As we differ from the Church of Rome, concerning the number of the Sacraments; so there is not a less material difference concerning their effect. That Church declares the effect to be accomplished by their inherent energy and virtue. On the contrary; our Church holds, that they have a "wholesome operation," only on those "who receive them worthily;" that is, with suitable devotion and dispositions.
The catecumen, having answered to a corresponding question, that there are two parts in a Sacrament; "the outward and visible sign and the inward and spiritual grace;" being further asked-" What is the outward visible sign or form in baptism?" answers, "Water, wherein the person is baptised in the name of the Father, and of the Son, and of the Holy Ghost."

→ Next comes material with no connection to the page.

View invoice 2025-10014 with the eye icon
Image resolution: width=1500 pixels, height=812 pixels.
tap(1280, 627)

The element of water was doubtless appointed, with the view of its being figurative of the inward cleansing, intended to be attached to the due observance of the ordinance. The form of words recited in the answer, and grounded on our Lord's commission to his disciples in his last interview with them, as recorded in the concluding verses of the gospel of St. Matthew, are a strong confirmation of the divinity of the Son and of the
+ Art, 25.
* James v.
Holy Ghost. Accordingly some of those who reject these doctrines, avoid the use of the words in the administering of baptism, pronouncing it to be "in the name of the Lord Jesus," or, "in the name of Jesus Christ." Now although these phrases are found connected with baptism, the first of them in the eighth chapter of the Acts; and the other in the second chapter of the same book; yet in each of the places, the words were spoken, not in the way of the delivery of a form, but simply to express the idea, that the contemplated baptism was that attached to an initiation into the Church of Christ: being not John's, or any other person's baptism. The words found in St. Matthew, were delivered as a prescribed form: And their importance as such, is certainly much enhanced by the crisis of the delivery of them.

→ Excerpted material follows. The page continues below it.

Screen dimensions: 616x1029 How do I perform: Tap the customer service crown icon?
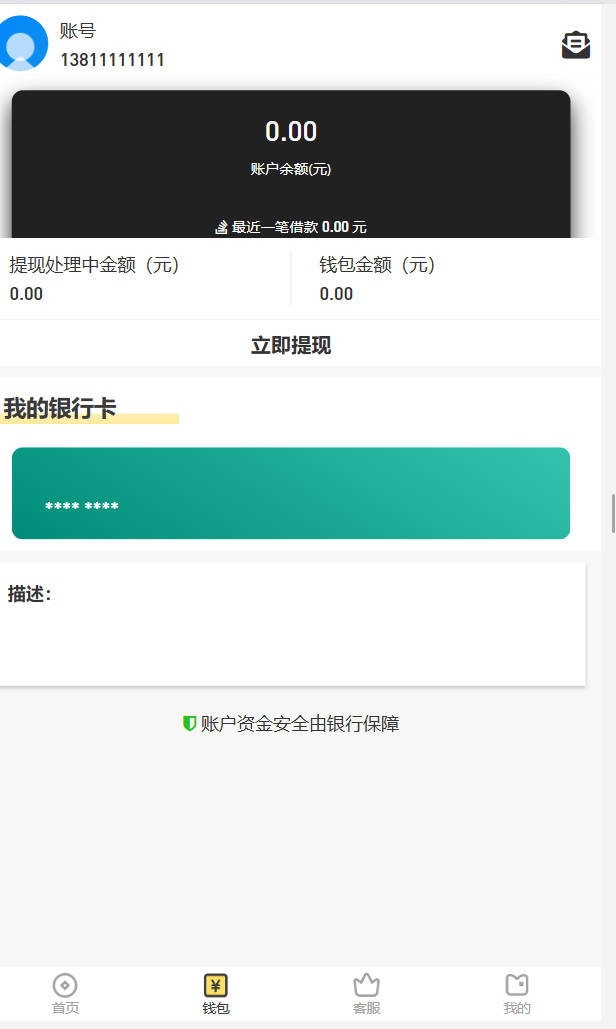tap(366, 985)
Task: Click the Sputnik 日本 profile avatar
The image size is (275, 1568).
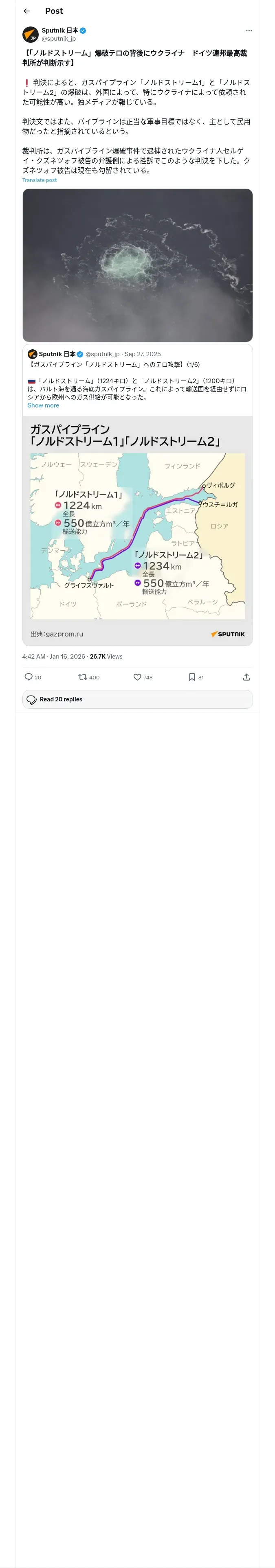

Accordingly it may be well to notify, as to any who, from what are called Unitarian principles, profess to baptize without declaring it to be in the name of the Father, and of the Son, and of the Holy Ghost; that such an act is not admitted to be baptism, by our Church; because she dares not to dispense with a form, embodied with the commission to baptize. But if the act have been performed in that sacred name, and with the use of the element of water; although by one not owned among us as a duly ordained minister; our Church disapproves of the last mentioned circumstance, but does not require us to repeat the act; or rather she discourages us from doing so.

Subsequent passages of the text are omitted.